Tierschützer bleiben auf sich gestellt CSU stimmt gegen Unterstützung der Tierheime

(Foto: Tierheim Bad Reichenhall)(Foto: Tierheim Bad Reichenhall)

Am gestrigen Plenartag stand zu später Stunde ein Antrag auf dem Programm, der einen Aktionsplan zur Unterstützung von Tierheimen vorsah. „Leider hat die CSU-Fraktion diesem Antrag in namentlicher Abstimmung nicht zugestimmt“, bedauert Rosi Steinberger, Abgeordnete der Grünen für Niederbayern.

BAYERN Gerade in Grenzgebieten sind die Tierheime besonders überlastet, erklärte Rosi Steinberger im Plenum. In Passau habe sich das Budget der Veterinärverwaltung um ein Vielfaches erhöht, was auch mit den verstärkten Grenzkontrollen zusammenhänge. Tierheime tragen überall die Last der Unterbringung beschlagnahmter Tiere. Mit großem ehrenamtlichem Engagement würden diese Tiere versorgt, was eigentlich eine gesellschaftliche Aufgabe sei.

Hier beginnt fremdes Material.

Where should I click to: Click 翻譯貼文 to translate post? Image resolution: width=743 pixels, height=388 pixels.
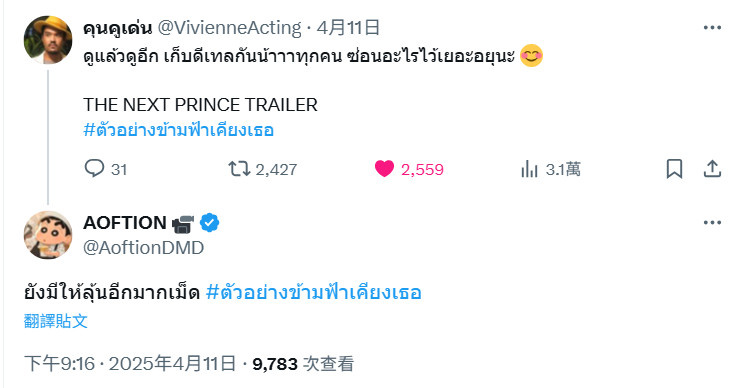pyautogui.click(x=56, y=321)
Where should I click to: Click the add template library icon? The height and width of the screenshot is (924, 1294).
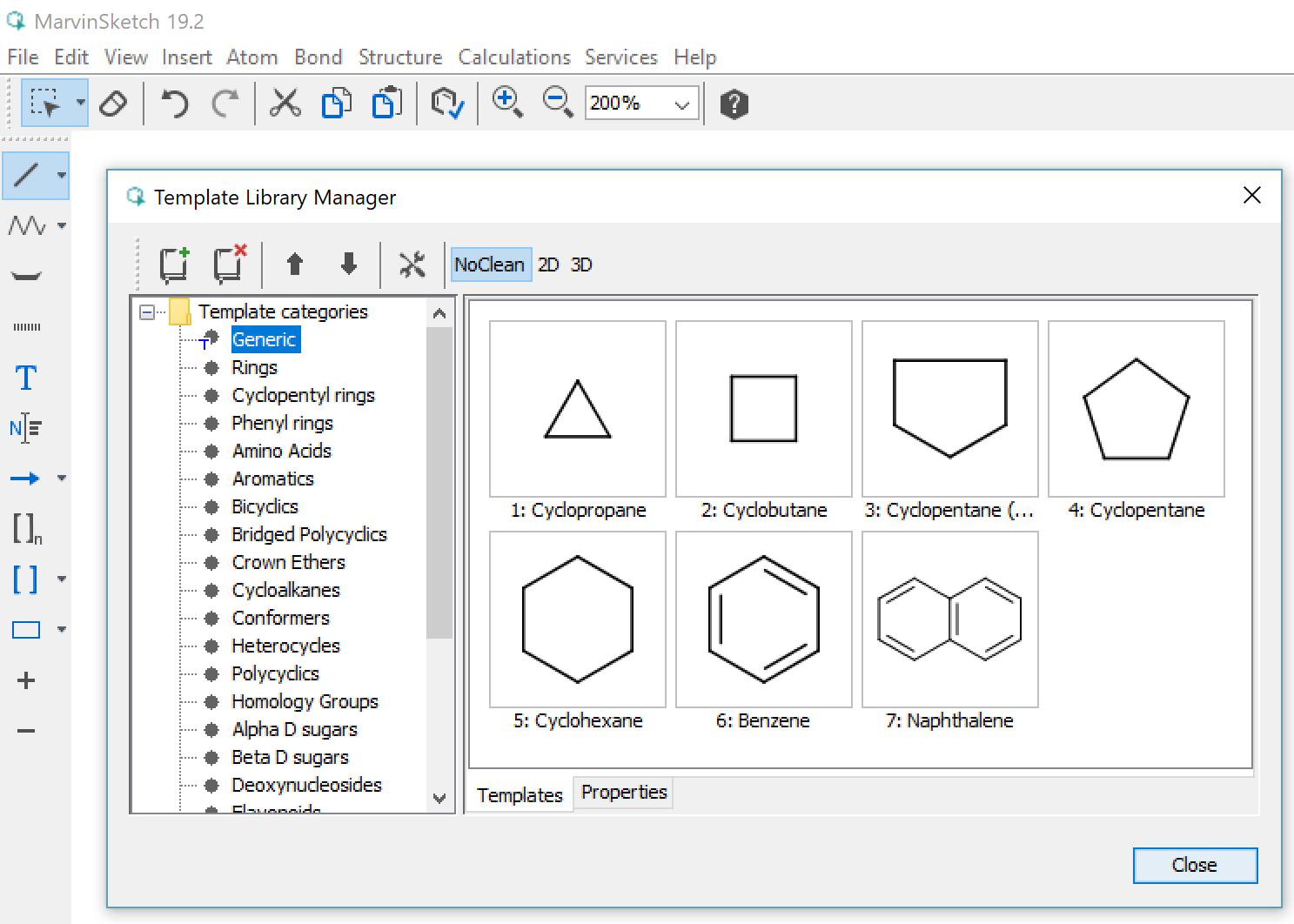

„Der Staat lässt die Tierheime hier völlig alleine. Es gibt keine finanzielle Förderung für den Betrieb, für Investitionen oder für Großereignisse, die die Tierheime vor besondere Herausforderungen stellen“, moniert Steinberger.

Auch Umweltminister Huber habe sich in die Debatte eingeschaltet, so Steinberger. Er habe durchaus Verständnis für diese Notlage, am Ende seien aber die Kommunen für die Unterbringung von Fundtieren zuständig. Da könne der Staat nicht einfach eingreifen.

„Diese Ansicht teile ich nicht“, so Steinberger. Am gleichen Tag wurden riesige Investitionen für das Uniklinikum und das Staatstheater Augsburg beschlossen. Wenn der Staat irgendwo fördernd eingreifen wollte, könne er das jederzeit tun.